Fashion Brands Are About to Find Their Next Growth Market: Wearing Humanoid Robots

Robots need clothes for the same reason as humans, the way they dress changes the way humans feel about them.
The exposed metal humanoid reads like cold industrial machinery. The same machine dressed in a tailored concierge uniform reads like helpful, calm, and premium. Hotels, hospitals, shopping malls, and restaurants are the first big buyers, and they are already dressing their employees to match their brand. They will want robots to be like them.

Clothing also solves real engineering problems. Layers of soft fabric muffle vehicle noise, add safety around joints, protect sensitive nerves and electrical skin, control heat, and survive repeated cleanings in places like hospitals. A bare metal robot in the living room or maternity ward is problematic. The wearer is not.
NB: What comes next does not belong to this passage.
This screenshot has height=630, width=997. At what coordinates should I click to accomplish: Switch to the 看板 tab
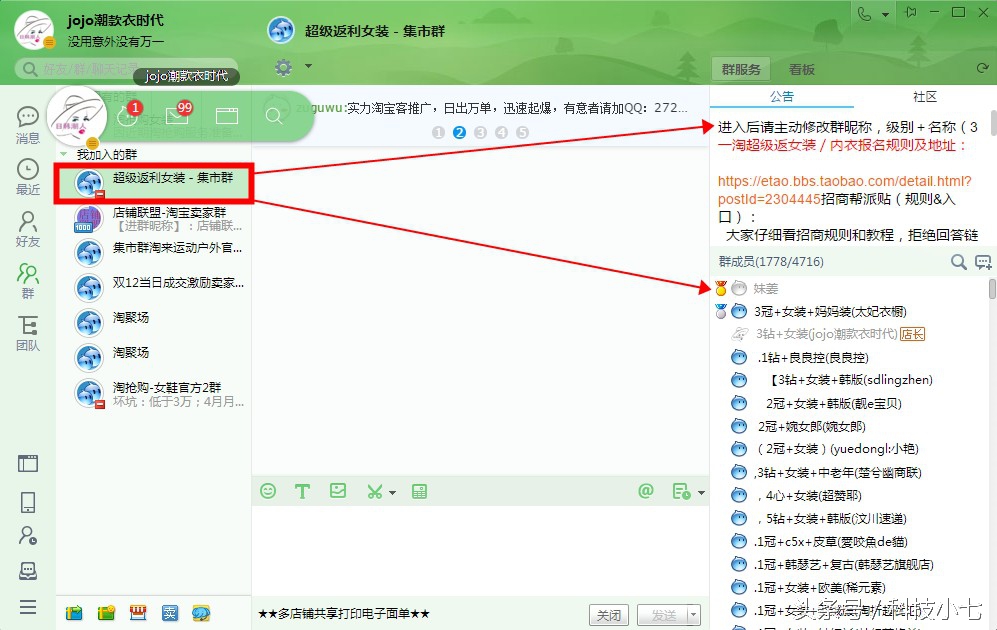(803, 69)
Jensen Huang, head of NVIDIA, put the business case on Joe Rogan’s podcast in December 2025. People will want their robot to look different from yours, so the apparel industry is building to make that happen. Brett Adcock, founder and CEO of Figure AI, made a similar call this month, predicting luxury labels, smart fabrics, seasonal drops, and matching clothes for a human and his robot.
The beginnings are already there. RobotsWear creates modular clothing designed for robotics, with fabrics for sensors, temperature control, and uniforms targeted at homes, hospitals, and hospitality. OIDFIT is taking pre-orders for protective, personalized clothing. Japan’s Rocket Road has been doing robot fashion since about 2021.
Robot makers aren’t waiting either. 1X Technologies is sending its home robot NEO Gamma wearing a 3D-knit nylon bodysuit and soundproofing shoes, adding protective gear, and allowing it to assemble in the living room instead of the factory. The new Figure model, Figure 03, uses removable, washable fabric layers instead of hard plastic shells, designed by fashion designer Janis Sne, with unbroken versions of industrial work.
It has already walked the runway, more than once. The 2025 World Humanoid Robot Games in Beijing opened in August with a humanoid robot show called Celestial Couture, featuring 12 custom robot costumes directed by Yu Yimeng, a teacher at the Central Academy of Fine Arts. Unitree’s G1 modeled custom looks for Shanghai Fashion Week. Noetix Robotics’ N2 walked Paris Fashion Week wearing a vintage coat and pearls. Seoul is hosting its own Robot Fashion Show in October 2025 alongside the IEEE Humanoids conference.
Academic work is growing. A 2026 framework called the Robot Fashion Psychology Model, developed by Irvin Steve Cardenas and colleagues and presented at HRI 2026, formalizes how clothing shapes the trust and perception of robots. It builds on a 2021 paper, “What Robots Need in Clothes,” and warns of “honest washing,” using user-friendly design to hide what a robot can and can’t do.
The math is the part you need to be aware of. The overall humanoid robot market is expected to reach nearly $181.9 billion by 2035, with virtual machines already entering service roles: Figure, Tesla’s Optimus, Agility’s Digit, Apptronik’s Apollo, and Unitree’s G1. A piece of clothing on top of that is a high-margin repeat game, because one expensive robot can wear many clothes throughout its working life, the way a phone gets a new case or a car is customized.